Author: Majoki
I called it Stig for obvious reasons. But, I shouldn’t have had to name it. It should’ve been identical to the other units. Nondescript. Interchangeable.
Like termites, ants, or caterpillars. Creatures that deposit signals in their environment to create a form of indirect communication and leaderless cooperation among themselves.
That’s how the units were designed to behave. Did behave.
All but Stig.
After it consistently lost touch with the other units in the lab and in the field, I studied it closely. Stig would always start out with the other units and appear to be following the path established to reach the programmed goal, but inevitably Stig would veer off on its own. Sometimes in the complete opposite direction of the rest of the units.
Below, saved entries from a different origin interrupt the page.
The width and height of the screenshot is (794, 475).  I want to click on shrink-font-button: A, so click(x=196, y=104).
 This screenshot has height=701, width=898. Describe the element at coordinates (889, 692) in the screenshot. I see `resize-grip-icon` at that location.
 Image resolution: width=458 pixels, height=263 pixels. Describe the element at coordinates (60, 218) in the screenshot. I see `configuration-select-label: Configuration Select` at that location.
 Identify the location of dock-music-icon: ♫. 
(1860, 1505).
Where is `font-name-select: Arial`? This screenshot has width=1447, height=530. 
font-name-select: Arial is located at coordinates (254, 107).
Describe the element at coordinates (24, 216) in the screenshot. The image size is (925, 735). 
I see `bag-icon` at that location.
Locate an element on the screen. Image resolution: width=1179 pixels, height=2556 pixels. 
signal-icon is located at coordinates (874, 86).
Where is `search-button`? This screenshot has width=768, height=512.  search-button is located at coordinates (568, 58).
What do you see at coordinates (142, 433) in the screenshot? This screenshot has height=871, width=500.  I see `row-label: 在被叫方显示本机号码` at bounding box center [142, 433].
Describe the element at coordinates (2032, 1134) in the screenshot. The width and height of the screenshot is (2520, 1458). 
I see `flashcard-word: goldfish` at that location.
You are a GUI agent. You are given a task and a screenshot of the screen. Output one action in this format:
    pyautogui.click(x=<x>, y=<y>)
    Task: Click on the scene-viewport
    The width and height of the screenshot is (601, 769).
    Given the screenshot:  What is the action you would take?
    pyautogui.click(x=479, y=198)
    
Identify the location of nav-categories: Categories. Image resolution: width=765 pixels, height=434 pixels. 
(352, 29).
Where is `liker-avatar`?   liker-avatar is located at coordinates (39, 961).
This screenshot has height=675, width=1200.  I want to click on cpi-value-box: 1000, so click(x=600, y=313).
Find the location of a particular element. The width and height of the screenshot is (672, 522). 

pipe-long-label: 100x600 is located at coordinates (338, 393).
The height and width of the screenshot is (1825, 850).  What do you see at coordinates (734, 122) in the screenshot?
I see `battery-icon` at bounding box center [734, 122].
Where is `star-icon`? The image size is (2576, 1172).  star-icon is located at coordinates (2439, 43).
I observed how Stig established a separate search grid, methodically mapping the area it had arrived at on its own. It laid down markers as it was programmed, though only randomly did other units respond to its signals.
Stig had me stumped. I ran diagnostics. I wiped its drives. I reinstalled the default software. Stig still wandered off.
So, I began talking to Stig. “Where are you going, little one? What are you looking for? Why don’t you stick with the others?”
And the more time I spent with Stig away from the other units, the more I began to wonder what I was looking for, where I was going, why I hadn’t stuck with others.
My research had led me into a solitary search not unlike Stig’s. I’d never been good at following subtle social signals or indirect behavioral cues. I missed many of these markers.
Perhaps, Stig did as well.
Perhaps, that was the real path to explore. Not how creatures learn to follow one another, but why they sometimes cannot and must strike out on a very different path and boldly map their own way forward.
Stig had not followed my lead, but perhaps I could follow its. And develop a new cooperation between disparate beings. A road much less travelled that will make all the difference.